Assigned task>
A single number is wanted: how many lines of the records below contain the word "Switch".

Provided material>
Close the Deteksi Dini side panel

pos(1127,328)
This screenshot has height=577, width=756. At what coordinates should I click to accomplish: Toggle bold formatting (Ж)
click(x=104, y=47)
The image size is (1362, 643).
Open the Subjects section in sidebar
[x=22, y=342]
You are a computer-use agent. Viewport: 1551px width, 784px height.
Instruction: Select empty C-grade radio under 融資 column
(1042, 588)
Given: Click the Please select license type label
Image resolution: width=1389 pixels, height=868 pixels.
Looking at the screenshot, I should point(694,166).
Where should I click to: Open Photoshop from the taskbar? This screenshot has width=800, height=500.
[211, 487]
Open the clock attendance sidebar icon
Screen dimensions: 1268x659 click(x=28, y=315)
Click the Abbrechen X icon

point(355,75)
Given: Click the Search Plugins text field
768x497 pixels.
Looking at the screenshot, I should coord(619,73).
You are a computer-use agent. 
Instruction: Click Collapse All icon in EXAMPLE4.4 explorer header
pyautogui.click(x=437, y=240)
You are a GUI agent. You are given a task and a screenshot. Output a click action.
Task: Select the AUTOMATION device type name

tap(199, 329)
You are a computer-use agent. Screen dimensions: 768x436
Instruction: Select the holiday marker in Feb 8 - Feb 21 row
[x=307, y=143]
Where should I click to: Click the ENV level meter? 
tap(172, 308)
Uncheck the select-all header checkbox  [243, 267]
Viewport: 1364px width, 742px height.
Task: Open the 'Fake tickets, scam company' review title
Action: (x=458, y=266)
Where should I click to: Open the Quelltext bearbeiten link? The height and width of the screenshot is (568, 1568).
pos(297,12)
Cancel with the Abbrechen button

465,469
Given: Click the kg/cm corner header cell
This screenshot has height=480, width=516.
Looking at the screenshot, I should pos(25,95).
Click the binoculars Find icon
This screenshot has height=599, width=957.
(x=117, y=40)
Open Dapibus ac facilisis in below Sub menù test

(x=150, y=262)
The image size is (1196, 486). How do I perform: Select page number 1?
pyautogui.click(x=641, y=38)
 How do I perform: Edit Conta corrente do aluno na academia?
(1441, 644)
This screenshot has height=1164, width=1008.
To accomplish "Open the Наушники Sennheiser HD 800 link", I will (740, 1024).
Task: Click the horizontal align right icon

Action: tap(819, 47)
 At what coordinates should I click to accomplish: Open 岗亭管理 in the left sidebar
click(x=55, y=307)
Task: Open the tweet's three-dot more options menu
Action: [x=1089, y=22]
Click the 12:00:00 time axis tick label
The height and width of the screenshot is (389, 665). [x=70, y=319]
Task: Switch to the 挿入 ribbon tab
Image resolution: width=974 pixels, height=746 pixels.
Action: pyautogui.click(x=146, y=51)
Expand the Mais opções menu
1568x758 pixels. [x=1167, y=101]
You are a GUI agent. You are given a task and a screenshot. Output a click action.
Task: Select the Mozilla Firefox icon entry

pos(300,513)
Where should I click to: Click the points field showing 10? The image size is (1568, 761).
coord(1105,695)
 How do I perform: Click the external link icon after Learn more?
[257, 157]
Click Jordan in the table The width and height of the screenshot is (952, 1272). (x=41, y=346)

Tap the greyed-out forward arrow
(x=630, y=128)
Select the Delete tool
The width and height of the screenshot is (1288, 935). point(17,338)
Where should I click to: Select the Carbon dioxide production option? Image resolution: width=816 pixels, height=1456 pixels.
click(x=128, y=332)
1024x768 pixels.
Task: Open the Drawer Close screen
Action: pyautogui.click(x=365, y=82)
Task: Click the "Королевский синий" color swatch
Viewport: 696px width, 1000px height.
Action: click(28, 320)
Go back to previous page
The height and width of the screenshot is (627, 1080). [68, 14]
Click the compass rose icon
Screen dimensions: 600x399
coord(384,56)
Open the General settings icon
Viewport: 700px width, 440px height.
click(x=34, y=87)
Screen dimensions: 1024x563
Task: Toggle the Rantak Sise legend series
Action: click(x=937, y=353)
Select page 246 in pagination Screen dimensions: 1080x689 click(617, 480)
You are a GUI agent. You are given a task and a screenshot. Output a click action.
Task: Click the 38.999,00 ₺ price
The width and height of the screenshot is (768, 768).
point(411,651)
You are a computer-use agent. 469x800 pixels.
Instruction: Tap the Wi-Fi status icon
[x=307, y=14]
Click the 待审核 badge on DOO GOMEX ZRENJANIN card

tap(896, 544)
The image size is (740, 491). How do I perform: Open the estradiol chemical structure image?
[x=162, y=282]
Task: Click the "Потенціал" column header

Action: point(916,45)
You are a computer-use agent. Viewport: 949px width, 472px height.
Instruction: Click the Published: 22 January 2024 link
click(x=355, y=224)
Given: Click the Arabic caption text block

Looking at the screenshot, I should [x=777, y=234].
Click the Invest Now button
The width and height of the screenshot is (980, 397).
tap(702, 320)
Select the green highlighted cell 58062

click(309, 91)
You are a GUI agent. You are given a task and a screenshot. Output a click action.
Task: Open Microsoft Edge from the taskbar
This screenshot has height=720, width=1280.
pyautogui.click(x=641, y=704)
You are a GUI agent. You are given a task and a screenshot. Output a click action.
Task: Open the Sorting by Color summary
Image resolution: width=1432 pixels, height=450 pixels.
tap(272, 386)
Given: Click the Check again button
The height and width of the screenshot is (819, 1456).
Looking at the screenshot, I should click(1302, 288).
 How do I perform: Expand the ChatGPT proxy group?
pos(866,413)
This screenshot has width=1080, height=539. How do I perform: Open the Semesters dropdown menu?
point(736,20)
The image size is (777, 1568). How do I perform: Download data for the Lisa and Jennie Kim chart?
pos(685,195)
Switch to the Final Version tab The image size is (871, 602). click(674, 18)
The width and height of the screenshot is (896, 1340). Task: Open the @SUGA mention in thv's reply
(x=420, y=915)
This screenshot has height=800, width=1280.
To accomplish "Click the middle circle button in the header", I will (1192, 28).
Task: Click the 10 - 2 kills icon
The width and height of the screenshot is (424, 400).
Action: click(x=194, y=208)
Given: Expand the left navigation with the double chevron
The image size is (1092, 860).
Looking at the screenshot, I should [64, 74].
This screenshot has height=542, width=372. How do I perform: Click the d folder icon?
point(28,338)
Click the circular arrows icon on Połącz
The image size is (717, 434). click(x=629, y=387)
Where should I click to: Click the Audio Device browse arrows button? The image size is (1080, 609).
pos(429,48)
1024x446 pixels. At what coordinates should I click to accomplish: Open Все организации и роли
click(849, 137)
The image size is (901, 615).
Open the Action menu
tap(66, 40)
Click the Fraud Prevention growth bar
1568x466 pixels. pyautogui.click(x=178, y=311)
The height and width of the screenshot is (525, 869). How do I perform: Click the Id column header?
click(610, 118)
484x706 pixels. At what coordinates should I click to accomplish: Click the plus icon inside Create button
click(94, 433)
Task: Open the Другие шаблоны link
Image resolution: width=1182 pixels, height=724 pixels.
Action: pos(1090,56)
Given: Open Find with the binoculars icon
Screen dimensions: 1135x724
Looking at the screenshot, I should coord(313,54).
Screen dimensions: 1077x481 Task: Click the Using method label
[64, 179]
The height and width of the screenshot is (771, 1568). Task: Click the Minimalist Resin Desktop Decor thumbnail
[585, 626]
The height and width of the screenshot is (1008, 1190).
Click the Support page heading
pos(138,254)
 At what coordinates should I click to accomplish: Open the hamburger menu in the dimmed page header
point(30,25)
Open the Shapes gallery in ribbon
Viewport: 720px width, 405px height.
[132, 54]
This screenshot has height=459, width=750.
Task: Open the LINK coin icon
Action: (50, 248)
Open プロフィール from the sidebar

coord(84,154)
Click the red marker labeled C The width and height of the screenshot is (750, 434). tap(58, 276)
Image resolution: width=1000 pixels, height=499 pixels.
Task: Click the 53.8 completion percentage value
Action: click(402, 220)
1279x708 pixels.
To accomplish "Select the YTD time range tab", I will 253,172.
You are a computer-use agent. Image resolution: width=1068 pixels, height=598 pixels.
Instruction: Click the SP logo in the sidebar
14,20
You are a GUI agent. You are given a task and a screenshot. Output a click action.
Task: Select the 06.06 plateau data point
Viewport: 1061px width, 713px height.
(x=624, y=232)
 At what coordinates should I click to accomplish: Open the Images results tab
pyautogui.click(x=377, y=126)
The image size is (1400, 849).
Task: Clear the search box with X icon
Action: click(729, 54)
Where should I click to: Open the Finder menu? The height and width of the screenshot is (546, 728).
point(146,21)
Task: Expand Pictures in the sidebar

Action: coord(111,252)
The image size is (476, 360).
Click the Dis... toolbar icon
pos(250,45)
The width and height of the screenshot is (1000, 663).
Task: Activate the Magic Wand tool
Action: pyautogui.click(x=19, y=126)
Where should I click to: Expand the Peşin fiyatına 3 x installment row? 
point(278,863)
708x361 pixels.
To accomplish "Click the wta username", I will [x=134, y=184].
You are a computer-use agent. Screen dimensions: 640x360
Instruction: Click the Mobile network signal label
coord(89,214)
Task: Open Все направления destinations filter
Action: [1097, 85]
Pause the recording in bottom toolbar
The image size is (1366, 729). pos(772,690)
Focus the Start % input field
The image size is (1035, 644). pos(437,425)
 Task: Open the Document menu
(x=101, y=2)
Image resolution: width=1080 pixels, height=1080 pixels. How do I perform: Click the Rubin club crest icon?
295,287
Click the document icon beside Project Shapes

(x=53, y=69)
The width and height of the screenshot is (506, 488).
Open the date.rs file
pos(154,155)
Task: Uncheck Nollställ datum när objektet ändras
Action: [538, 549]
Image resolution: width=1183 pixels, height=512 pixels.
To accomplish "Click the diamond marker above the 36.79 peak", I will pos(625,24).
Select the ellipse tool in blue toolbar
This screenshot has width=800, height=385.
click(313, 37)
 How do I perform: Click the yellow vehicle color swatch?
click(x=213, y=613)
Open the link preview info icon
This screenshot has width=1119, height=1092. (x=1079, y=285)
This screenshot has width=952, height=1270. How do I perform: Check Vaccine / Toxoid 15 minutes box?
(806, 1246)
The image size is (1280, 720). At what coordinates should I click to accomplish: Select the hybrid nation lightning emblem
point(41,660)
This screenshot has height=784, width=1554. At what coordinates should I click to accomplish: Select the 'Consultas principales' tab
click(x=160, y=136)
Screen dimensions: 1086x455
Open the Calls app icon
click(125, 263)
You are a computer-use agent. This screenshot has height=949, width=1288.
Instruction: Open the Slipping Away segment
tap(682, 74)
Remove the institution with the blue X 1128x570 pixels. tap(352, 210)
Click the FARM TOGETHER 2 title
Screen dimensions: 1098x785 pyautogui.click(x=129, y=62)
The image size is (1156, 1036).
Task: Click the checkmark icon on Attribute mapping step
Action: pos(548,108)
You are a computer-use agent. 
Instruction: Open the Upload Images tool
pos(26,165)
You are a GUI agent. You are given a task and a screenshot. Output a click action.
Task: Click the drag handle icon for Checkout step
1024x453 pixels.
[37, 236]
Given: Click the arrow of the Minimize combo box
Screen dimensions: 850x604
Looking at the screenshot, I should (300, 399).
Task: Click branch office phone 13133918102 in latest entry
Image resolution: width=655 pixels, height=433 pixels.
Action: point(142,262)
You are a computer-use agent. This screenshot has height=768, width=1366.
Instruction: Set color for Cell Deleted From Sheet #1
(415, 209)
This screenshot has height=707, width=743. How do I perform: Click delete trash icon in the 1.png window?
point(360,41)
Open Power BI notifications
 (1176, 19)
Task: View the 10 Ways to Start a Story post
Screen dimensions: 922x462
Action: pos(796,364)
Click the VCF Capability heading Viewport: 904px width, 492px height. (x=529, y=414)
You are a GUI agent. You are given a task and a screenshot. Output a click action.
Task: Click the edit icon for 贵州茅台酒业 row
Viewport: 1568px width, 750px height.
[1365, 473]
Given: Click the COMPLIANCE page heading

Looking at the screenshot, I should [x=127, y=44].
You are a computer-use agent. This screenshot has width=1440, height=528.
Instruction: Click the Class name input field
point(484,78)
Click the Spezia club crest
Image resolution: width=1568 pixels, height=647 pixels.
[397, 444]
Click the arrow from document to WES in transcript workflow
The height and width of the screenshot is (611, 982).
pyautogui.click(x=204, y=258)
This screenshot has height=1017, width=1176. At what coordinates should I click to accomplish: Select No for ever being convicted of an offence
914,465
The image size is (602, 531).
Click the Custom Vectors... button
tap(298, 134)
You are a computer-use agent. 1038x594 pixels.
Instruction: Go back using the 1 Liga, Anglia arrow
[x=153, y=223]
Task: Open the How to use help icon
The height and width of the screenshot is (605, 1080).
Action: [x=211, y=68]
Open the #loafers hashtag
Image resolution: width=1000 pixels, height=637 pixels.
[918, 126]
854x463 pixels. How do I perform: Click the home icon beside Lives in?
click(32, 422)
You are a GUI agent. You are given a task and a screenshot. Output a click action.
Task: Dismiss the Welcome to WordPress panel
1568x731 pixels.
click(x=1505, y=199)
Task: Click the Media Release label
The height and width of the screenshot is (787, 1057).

Reply>
2